By breaking up a signal into smaller, more manageable chunks, pulse width modulation reduces the average power that an electrical signal can deliver. Instead of a continuously changing (analog) signal, the energy of the signal is distributed through a series of pulses in the PWM method.
How is a Pulse Width Modulation Signal generated?
Using a comparator, a pulse width modulating signal is produced. The comparator receives one part of its input as the modulating signal, while the comparator receives the other part as the sawtooth wave or non-sinusoidal wave. As its output waveform, the comparator compares two signals and produces a PWM signal.
Important Parameters associated with PWM signal
Duty Cycle of PWM
We are aware that a PWM signal remains “ON” or “OFF” for a specific amount of time. The duty cycle is the percentage of time that the signal stays “ON.” The signal must have a 100% duty cycle if it is constantly “ON.” The following is the formula for calculating the duty cycle:
Frequency of PWM
The speed at which a PWM completes a period is determined by its frequency. The figure above depicts a pulse’s frequency.
The following is how the frequency of PWM can be determined:
Time Period is the sum of the On Time and Off Time.
Output Voltage of PWM signal
The percentage of the duty cycle will determine the PWM signal’s output voltage. For instance, if the operating voltage is 5 V and the duty cycle is 100%, then the output voltage will also be 5 V. On the other hand, if the duty cycle is 50%, then the output voltage will be 2.5 V.
Types of Pulse Width Modulation Technique
The following is a list of the three traditional types of pulse width modulation techniques:
Trail Edge Modulation: In this method, the signal’s lead edge is modulated while the trailing edge remains constant.

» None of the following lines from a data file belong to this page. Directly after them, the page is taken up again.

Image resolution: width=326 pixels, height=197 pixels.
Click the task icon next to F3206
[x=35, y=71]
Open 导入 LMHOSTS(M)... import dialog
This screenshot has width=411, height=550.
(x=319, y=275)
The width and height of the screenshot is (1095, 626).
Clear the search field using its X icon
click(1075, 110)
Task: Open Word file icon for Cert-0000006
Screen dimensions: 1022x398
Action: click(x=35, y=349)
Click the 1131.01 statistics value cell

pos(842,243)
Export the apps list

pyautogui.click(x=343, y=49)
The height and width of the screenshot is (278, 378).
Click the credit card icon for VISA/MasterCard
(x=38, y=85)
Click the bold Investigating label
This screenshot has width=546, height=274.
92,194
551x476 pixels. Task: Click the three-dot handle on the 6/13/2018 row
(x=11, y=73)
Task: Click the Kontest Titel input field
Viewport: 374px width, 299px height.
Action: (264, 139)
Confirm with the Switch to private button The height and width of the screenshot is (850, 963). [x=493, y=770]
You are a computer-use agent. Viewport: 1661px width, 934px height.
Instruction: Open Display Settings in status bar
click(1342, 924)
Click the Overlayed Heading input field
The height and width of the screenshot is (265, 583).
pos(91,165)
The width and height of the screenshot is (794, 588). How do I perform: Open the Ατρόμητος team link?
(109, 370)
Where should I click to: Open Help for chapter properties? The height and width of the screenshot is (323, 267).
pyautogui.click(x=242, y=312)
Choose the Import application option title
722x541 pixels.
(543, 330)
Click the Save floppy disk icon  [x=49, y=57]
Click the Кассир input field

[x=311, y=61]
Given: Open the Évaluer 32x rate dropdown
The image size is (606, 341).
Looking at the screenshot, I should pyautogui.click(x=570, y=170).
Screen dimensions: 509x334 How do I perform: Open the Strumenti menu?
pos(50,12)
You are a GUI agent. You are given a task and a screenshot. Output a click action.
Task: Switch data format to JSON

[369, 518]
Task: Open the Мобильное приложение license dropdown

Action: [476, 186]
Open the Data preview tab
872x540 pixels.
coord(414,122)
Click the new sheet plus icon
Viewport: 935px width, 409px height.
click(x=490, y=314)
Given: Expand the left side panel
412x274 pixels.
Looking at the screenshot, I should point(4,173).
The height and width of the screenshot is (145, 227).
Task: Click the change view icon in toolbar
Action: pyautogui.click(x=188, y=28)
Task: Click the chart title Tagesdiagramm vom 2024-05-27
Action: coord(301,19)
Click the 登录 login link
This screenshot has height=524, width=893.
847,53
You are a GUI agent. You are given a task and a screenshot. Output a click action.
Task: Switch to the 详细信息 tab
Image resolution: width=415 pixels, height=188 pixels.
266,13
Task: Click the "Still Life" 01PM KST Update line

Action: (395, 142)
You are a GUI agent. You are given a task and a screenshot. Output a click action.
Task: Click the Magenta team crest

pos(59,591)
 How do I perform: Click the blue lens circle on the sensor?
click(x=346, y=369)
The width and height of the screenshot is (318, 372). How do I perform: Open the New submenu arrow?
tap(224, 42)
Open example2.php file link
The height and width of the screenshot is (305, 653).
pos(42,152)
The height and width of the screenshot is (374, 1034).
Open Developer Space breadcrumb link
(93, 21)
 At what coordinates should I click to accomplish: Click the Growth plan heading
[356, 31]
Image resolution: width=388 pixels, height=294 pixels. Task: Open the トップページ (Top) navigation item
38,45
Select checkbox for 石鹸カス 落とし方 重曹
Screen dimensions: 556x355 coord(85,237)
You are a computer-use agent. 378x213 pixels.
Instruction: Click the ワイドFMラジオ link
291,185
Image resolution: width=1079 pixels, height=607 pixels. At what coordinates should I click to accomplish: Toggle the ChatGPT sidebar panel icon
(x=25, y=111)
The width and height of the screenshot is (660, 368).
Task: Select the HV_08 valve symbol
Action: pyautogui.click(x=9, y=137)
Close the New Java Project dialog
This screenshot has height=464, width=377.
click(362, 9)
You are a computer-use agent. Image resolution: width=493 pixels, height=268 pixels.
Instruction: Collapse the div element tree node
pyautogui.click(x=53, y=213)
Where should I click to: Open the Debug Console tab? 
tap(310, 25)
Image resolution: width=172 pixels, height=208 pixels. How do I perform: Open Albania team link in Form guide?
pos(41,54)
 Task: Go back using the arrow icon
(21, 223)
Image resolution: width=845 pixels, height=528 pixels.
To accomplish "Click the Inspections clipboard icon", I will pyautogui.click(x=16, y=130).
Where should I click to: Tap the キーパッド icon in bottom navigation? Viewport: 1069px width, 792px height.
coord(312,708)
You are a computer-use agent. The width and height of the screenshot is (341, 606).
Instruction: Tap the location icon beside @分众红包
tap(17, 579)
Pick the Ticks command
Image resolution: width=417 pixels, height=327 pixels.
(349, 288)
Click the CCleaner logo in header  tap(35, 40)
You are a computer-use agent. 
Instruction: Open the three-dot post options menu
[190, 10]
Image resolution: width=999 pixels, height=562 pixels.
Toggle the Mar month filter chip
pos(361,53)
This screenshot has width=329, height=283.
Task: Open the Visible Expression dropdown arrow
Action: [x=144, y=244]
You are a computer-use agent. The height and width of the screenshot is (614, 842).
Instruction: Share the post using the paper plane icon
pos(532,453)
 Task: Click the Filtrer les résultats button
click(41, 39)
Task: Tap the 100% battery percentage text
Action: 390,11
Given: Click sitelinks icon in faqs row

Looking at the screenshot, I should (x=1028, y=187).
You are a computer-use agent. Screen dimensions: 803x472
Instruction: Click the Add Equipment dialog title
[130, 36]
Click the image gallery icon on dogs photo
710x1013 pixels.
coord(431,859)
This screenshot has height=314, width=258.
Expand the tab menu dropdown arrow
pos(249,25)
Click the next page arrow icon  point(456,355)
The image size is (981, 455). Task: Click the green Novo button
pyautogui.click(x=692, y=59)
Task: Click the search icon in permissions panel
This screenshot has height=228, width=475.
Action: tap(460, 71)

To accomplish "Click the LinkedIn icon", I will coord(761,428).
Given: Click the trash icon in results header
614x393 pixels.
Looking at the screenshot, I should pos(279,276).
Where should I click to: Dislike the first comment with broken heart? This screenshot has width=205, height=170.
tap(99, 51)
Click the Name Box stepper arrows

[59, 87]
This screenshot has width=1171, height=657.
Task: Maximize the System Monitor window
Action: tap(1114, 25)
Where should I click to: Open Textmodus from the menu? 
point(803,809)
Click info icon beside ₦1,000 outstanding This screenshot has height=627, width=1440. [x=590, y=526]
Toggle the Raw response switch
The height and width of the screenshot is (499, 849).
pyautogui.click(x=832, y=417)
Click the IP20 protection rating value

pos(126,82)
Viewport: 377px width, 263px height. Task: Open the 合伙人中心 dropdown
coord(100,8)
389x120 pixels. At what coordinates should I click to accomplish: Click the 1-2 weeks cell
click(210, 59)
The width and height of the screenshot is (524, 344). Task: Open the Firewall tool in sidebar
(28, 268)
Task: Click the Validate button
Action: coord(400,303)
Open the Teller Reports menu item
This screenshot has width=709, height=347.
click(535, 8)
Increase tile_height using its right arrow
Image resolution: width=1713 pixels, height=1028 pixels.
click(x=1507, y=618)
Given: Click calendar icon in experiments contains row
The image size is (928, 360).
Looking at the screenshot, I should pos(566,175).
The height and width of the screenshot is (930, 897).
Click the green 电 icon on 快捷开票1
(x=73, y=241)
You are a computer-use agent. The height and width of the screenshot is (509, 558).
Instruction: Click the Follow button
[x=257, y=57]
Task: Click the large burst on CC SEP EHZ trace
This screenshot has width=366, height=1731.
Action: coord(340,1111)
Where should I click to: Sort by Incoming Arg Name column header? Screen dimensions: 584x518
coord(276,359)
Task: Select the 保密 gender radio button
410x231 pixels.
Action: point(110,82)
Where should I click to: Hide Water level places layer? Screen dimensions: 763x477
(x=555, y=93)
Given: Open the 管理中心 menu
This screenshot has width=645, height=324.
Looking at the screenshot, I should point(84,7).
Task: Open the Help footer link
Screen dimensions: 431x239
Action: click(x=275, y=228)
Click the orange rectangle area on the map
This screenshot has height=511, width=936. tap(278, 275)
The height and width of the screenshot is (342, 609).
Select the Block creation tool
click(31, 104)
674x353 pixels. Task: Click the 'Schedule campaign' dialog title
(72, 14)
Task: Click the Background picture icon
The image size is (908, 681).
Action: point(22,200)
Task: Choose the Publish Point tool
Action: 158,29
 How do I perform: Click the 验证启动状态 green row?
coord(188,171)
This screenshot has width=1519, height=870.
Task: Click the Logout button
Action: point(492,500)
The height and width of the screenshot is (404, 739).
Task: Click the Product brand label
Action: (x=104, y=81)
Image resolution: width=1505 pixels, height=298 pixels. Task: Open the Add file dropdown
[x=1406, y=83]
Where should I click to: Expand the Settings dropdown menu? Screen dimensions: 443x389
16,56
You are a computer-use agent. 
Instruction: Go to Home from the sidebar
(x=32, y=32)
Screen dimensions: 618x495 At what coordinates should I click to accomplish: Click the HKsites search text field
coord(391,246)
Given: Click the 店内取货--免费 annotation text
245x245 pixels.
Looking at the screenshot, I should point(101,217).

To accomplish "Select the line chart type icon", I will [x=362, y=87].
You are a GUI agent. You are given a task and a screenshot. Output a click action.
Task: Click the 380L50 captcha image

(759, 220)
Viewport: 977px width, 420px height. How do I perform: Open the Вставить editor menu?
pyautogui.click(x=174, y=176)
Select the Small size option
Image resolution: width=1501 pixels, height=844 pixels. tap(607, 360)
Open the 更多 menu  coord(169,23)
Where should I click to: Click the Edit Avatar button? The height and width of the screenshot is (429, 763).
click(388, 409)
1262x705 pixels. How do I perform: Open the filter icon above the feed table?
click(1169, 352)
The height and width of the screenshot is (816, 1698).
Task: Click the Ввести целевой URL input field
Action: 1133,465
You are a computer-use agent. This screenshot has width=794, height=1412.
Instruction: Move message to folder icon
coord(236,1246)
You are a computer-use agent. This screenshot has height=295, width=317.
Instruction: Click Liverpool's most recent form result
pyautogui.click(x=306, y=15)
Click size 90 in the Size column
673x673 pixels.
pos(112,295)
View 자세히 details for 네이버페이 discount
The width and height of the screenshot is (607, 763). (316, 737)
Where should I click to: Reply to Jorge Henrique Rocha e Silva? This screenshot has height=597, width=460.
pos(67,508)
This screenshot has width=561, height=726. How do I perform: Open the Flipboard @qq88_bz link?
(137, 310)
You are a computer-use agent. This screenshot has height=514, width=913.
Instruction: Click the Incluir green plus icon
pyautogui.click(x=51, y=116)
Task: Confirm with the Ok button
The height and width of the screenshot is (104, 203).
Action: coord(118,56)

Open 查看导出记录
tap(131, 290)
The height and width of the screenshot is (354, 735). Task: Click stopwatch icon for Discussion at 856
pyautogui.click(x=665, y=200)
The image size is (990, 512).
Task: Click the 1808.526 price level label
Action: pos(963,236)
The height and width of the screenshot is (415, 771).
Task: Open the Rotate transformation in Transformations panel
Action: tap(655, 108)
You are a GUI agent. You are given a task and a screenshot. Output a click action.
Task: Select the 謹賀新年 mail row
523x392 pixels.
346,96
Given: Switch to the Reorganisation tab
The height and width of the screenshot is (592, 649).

Lead Edge Adjustment – In this method, the sign’s lead edge is fixed, and the following edge is regulated.
Pulse Center Two Edge Modulation: In this method, both of the pulse’s edges are modulated while the pulse center remains constant.
Applications of Pulse Width Modulation
The PWM technique is used in a wide range of power applications due to its high efficiency, low power loss, and precise power control. The following are some examples of PWM’s applications:
Encoding is carried out in the field of telecommunication using the pulse width modulation method.
The PWM is used to regulate motor speed because it helps regulate voltage.
The computer’s CPU fan is controlled by the PWM method, which effectively dissipates heat.
Amplifiers for audio and video make use of PWM.
Advantages and Disadvantages of Pulse Width Modulation
Before we get into the downfalls of the pulse width modulation method, let’s first discuss its benefits:
The PWM technique maintains the LED’s brightness while preventing overheating.
The PWM method is precise and responds quickly.
The PWM method has a high input power factor.
The PWM technique enables motors to produce maximum torque even at lower speeds.
The Pulse width modulation technique has a number of benefits, some of which are listed above. Now let’s look at some of its drawbacks:
Switching losses are very high because the PWM frequency is high.
It causes interference at radio frequencies (RFI).